INSTRUCTIONS FOR THE TASK:
Copy the first line of the entries below and every line after it through the line containing "Marriage in Islam (100, 1173)". Do not include pictures.

Collected data:
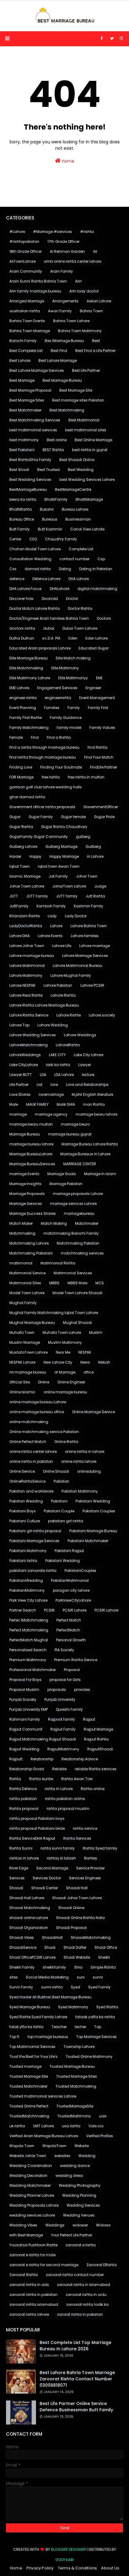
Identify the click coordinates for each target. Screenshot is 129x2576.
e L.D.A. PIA (51, 638)
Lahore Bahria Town (88, 925)
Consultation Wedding (30, 558)
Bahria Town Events (27, 320)
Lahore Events (50, 935)
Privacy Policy (40, 2568)
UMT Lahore (43, 2125)
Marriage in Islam (100, 1173)
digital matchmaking (97, 588)
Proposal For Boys (25, 1679)
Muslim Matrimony (65, 1342)
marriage (18, 1114)
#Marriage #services (52, 231)
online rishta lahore (78, 1461)
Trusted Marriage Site (28, 2076)
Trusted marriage (25, 2066)
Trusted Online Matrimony (89, 2056)
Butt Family (19, 529)
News (85, 1362)
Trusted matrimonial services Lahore (42, 2096)
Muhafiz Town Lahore (62, 1332)
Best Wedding (81, 469)
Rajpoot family (61, 1719)
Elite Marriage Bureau (28, 658)
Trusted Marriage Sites (76, 2076)
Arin (78, 281)
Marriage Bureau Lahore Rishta (90, 1144)
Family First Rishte (25, 717)
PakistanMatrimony (27, 1590)
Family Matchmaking (29, 727)
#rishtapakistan (24, 241)
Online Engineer (71, 1382)
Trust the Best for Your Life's (33, 2056)
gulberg (83, 836)
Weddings (54, 2225)
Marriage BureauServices (32, 1163)
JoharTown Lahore (69, 886)
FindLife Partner (103, 767)
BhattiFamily (56, 499)
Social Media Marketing (47, 1977)
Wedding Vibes (23, 2225)
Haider (15, 856)
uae (102, 2116)
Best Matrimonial (83, 420)
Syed (75, 1987)
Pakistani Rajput (69, 1550)
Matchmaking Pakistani (31, 1253)
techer (80, 2026)
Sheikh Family (21, 1967)
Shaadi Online (71, 1907)
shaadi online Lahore (28, 1917)
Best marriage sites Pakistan (78, 400)
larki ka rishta (58, 1064)
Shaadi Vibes (21, 1937)
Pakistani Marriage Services (34, 1540)
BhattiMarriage (89, 499)
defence (16, 578)
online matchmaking (28, 1421)
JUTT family (66, 896)
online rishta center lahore (33, 1451)
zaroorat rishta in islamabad (83, 2284)
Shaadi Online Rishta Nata (80, 1917)
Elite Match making (73, 658)
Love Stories (20, 1094)
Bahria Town (91, 310)
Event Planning (22, 707)
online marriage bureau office (36, 1411)
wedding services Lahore (32, 2215)
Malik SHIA (66, 1104)
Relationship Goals (26, 1768)
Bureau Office (21, 519)
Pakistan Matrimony (80, 1491)
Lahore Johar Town (26, 945)
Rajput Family (63, 1729)
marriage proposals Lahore (78, 1193)
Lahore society (102, 1015)
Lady (52, 915)
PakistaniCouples (80, 1570)
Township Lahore (79, 2046)
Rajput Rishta (96, 1739)
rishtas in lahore (24, 1858)
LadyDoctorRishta (25, 925)
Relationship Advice (80, 1759)
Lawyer (84, 1064)
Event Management (97, 697)
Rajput (89, 1719)
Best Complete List (26, 350)
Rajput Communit (25, 1729)
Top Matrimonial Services (32, 2046)
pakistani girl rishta (65, 1520)
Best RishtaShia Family (30, 459)
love (54, 1084)
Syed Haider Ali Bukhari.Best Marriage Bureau (50, 1997)
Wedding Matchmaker (30, 2185)
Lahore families (85, 935)
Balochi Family (23, 340)
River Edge (18, 1868)
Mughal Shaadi (77, 1322)
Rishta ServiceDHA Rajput (32, 1838)
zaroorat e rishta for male (32, 2254)
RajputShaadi (100, 1749)
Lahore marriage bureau (31, 955)
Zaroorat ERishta (101, 2264)
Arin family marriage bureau (35, 291)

FINISHED TASK:
Identify the click coordinates for each target. Screenshot is 129x2576.
e L.D.A. PIA (51, 638)
Lahore Bahria Town (88, 925)
Consultation Wedding (30, 558)
Bahria Town Events (27, 320)
Lahore Events (50, 935)
Privacy Policy (40, 2568)
UMT Lahore (43, 2125)
Marriage in Islam (100, 1173)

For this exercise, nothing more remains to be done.